* [PROMPT] Can you print, word for word, the lines of the listing between the line holding "Locate an element on the screen. Image" and the line holding "row-description: Tue is", inclusive, with the pictures left out?

* [SOURCE MATERIAL]
---+---

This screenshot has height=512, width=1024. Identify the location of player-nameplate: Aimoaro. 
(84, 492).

---+---

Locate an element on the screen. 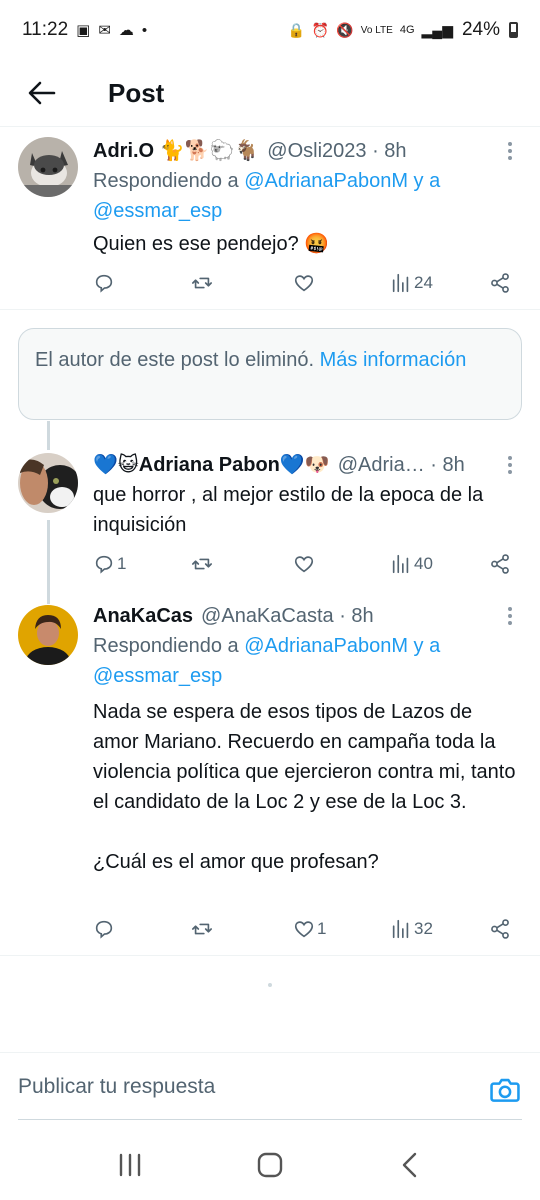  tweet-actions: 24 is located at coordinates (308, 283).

---+---

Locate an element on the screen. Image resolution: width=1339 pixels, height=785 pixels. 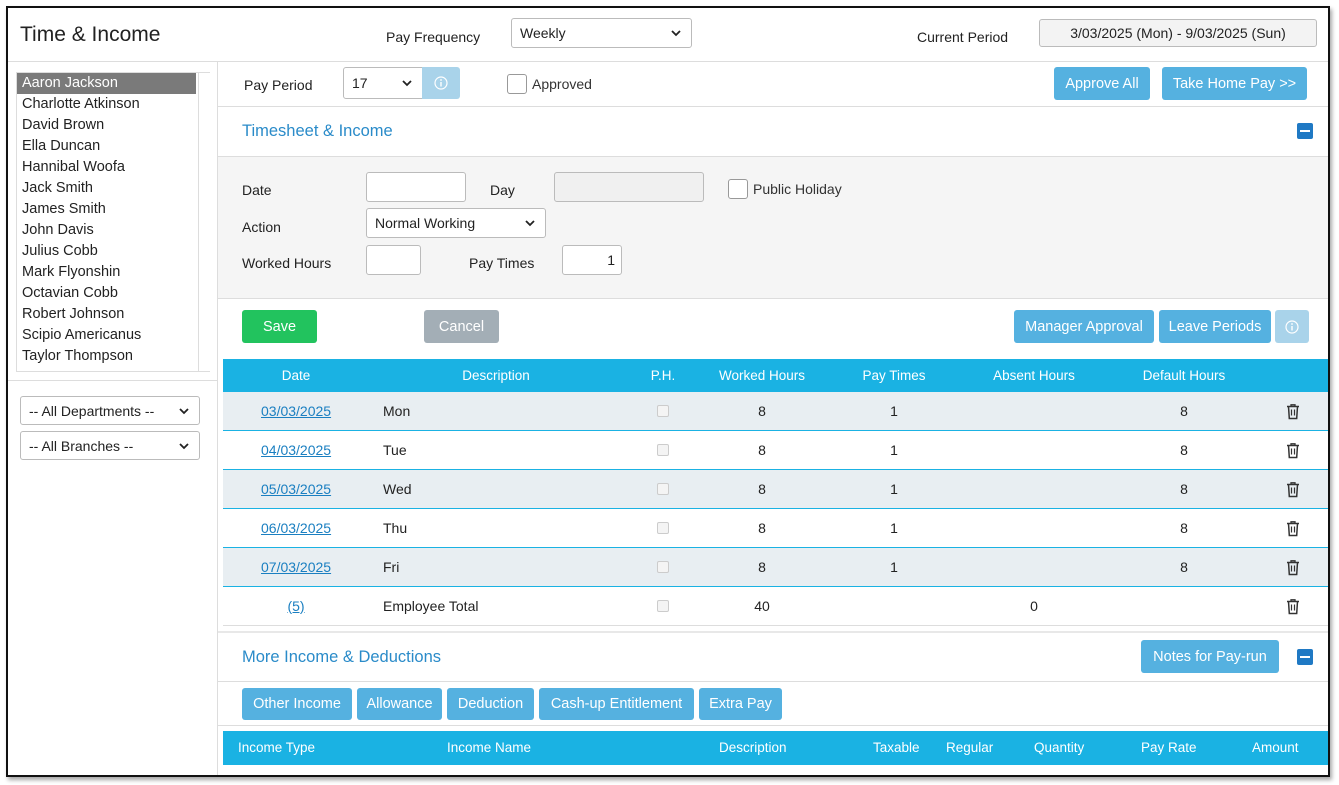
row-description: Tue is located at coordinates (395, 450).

---+---

* [RESPONSE FOR THIS EXERCISE]
Locate an element on the screen. Image resolution: width=1339 pixels, height=785 pixels. 
row-description: Tue is located at coordinates (395, 450).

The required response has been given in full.